▶ Task instructions
Output every record below exactly.

▶ Extracted material
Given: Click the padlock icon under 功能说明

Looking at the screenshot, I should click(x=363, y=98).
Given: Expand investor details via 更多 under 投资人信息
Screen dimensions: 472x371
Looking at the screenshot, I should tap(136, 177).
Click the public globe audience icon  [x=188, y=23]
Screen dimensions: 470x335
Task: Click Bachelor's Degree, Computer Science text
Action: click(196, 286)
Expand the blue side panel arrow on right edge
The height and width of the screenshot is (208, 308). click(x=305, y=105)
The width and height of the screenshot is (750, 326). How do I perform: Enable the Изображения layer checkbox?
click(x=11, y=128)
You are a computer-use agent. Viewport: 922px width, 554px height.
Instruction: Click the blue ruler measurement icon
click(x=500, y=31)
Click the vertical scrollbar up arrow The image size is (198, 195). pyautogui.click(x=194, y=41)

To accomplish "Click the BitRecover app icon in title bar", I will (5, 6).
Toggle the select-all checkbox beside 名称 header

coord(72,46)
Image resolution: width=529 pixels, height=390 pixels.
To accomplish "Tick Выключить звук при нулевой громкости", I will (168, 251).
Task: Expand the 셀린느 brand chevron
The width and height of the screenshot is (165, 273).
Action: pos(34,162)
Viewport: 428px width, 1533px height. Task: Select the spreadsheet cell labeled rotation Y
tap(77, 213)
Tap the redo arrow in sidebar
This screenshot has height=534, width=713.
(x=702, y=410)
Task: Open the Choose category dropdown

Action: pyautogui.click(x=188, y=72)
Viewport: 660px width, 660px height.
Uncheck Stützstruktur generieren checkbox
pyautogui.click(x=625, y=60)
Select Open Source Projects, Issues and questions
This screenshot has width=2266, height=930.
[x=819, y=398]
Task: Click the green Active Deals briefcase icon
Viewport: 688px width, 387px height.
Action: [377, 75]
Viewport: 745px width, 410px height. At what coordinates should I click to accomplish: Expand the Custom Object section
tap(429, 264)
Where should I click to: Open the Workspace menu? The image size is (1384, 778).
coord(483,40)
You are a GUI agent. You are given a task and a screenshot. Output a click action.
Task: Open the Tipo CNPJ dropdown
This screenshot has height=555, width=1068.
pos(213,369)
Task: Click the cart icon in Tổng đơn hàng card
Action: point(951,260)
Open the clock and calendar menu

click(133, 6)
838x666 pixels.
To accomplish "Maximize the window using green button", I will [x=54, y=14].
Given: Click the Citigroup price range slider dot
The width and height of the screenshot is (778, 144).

▶ Exercise answer
Given: Click the padlock icon under 功能说明

Looking at the screenshot, I should click(x=363, y=98).
Given: Expand investor details via 更多 under 投资人信息
Screen dimensions: 472x371
Looking at the screenshot, I should tap(136, 177).
Click the public globe audience icon  [x=188, y=23]
Screen dimensions: 470x335
Task: Click Bachelor's Degree, Computer Science text
Action: click(196, 286)
Expand the blue side panel arrow on right edge
The height and width of the screenshot is (208, 308). click(x=305, y=105)
The width and height of the screenshot is (750, 326). How do I perform: Enable the Изображения layer checkbox?
click(x=11, y=128)
You are a computer-use agent. Viewport: 922px width, 554px height.
Instruction: Click the blue ruler measurement icon
click(x=500, y=31)
Click the vertical scrollbar up arrow The image size is (198, 195). pyautogui.click(x=194, y=41)

To accomplish "Click the BitRecover app icon in title bar", I will (5, 6).
Toggle the select-all checkbox beside 名称 header

coord(72,46)
Image resolution: width=529 pixels, height=390 pixels.
To accomplish "Tick Выключить звук при нулевой громкости", I will (168, 251).
Task: Expand the 셀린느 brand chevron
The width and height of the screenshot is (165, 273).
Action: pos(34,162)
Viewport: 428px width, 1533px height. Task: Select the spreadsheet cell labeled rotation Y
tap(77, 213)
Tap the redo arrow in sidebar
This screenshot has height=534, width=713.
(x=702, y=410)
Task: Open the Choose category dropdown

Action: pyautogui.click(x=188, y=72)
Viewport: 660px width, 660px height.
Uncheck Stützstruktur generieren checkbox
pyautogui.click(x=625, y=60)
Select Open Source Projects, Issues and questions
This screenshot has width=2266, height=930.
[x=819, y=398]
Task: Click the green Active Deals briefcase icon
Viewport: 688px width, 387px height.
Action: [377, 75]
Viewport: 745px width, 410px height. At what coordinates should I click to accomplish: Expand the Custom Object section
tap(429, 264)
Where should I click to: Open the Workspace menu? The image size is (1384, 778).
coord(483,40)
You are a GUI agent. You are given a task and a screenshot. Output a click action.
Task: Open the Tipo CNPJ dropdown
This screenshot has height=555, width=1068.
pos(213,369)
Task: Click the cart icon in Tổng đơn hàng card
Action: point(951,260)
Open the clock and calendar menu

click(133, 6)
838x666 pixels.
To accomplish "Maximize the window using green button", I will [x=54, y=14].
Given: Click the Citigroup price range slider dot
The width and height of the screenshot is (778, 144).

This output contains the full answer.